In CD, FBs are known to take part in the development of the intestinal damage (villous atrophy) regulating the deposition, degradation and remodeling of the ECM through the secretion of collagen, MMPs, TIMPs, and TG2, usually altered in CD intestinal mucosa [34‐37]. Moreover, FBs cooperate in the establishment of the CD immunomediated reaction and enterocyte differentiation through the secretion of TGFβ and as a target of the celiac autoantibodies, which finally influence their cell cycle inducing an S phase shifting and the TGFβ secretion [38, 39]. However, these observations are derived from studies on immortalised cell lines (NIH 3T3 and IMR90 FB), human umbilical chord-derived FBs and cultured duodenal biopsies. Although these techniques provide important high-technology resources, they have some constrains: immortalised cell lines are important to study cytotoxic effects in a simplified protein/xenobiotic-cell microenvironment, but they are not disease-specific [40‐42]; cultured duodenal biopsies are a human and disease-specific technique, but they survive in laboratory setting for a maximum of 72 hours, conditioning the study of chronic long-term mechanisms [43]. Furthermore, there are no suitable animal models for investigating CD: the Irish setter dog gluten-induced enteropathy and the rhesus macaques non-infectious diarrhoea are the most CD-specific, but they are expensive, not accessible to a high number of researchers, non-human and involve ethical aspects [44, 45].

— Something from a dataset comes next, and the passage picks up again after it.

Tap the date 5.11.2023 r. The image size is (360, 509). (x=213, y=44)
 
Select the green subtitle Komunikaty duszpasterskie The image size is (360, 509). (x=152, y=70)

Thus, the cultures of primary CD FBs represent an important research aid, easy to obtain because all CD patients undergo to EGDS.

By using a morphometric approach, based on five parameters, we found significant differences between cultured control and celiac FBs; in particular, celiac FBs were substantially longer and wider, with a preserved circularity but a reduced complexity index (perimeter/area ratio) if compared with control FBs. These characteristics are specific of celiac FBs independently by the dietary status of the patients and the Marsh-Hoberhuber histologic grading, suggesting a "permanent" alteration. Since it is well known that shape and size of cells are the result of the spatial arrangement of the microtubule cytoskeleton and are closely related to cell function, we cannot exclude that these differences reflect, at least in part, a different functional state and/or a phenotype. It is noteworthy that the reduced perimeter/area ratio suggests for cultured celiac FBs a lower shape complexity, a parameter that normally is under tight control to ensure a normal cell architecture and tissue pattern [46]. At this regard it should be noticed that standard in vitro cell culture models do not represent the in vivo structure, nonetheless the differences observed between control and celiac groups were obtained in the same culture conditions.

Primary cell cultures from duodenal endoscopic biopsies provide human disease-specific material and are easily suitable in all patients; in fact previous studies using primary cultures from the GI tract were performed only by sampling surgical pieces, thus excluding non-surgical patients, that are known to represent the majority of affected ones. The method of cell culture here described could help in the establishment of novel experiments to study the role of FBs in the pathogenesis of the mucosal damage and to test new therapies alternative to the gluten-free diet. In this context, endoscopy can revalue its role from a simple diagnostic and therapeutic method to a determinant technique in basic translational research.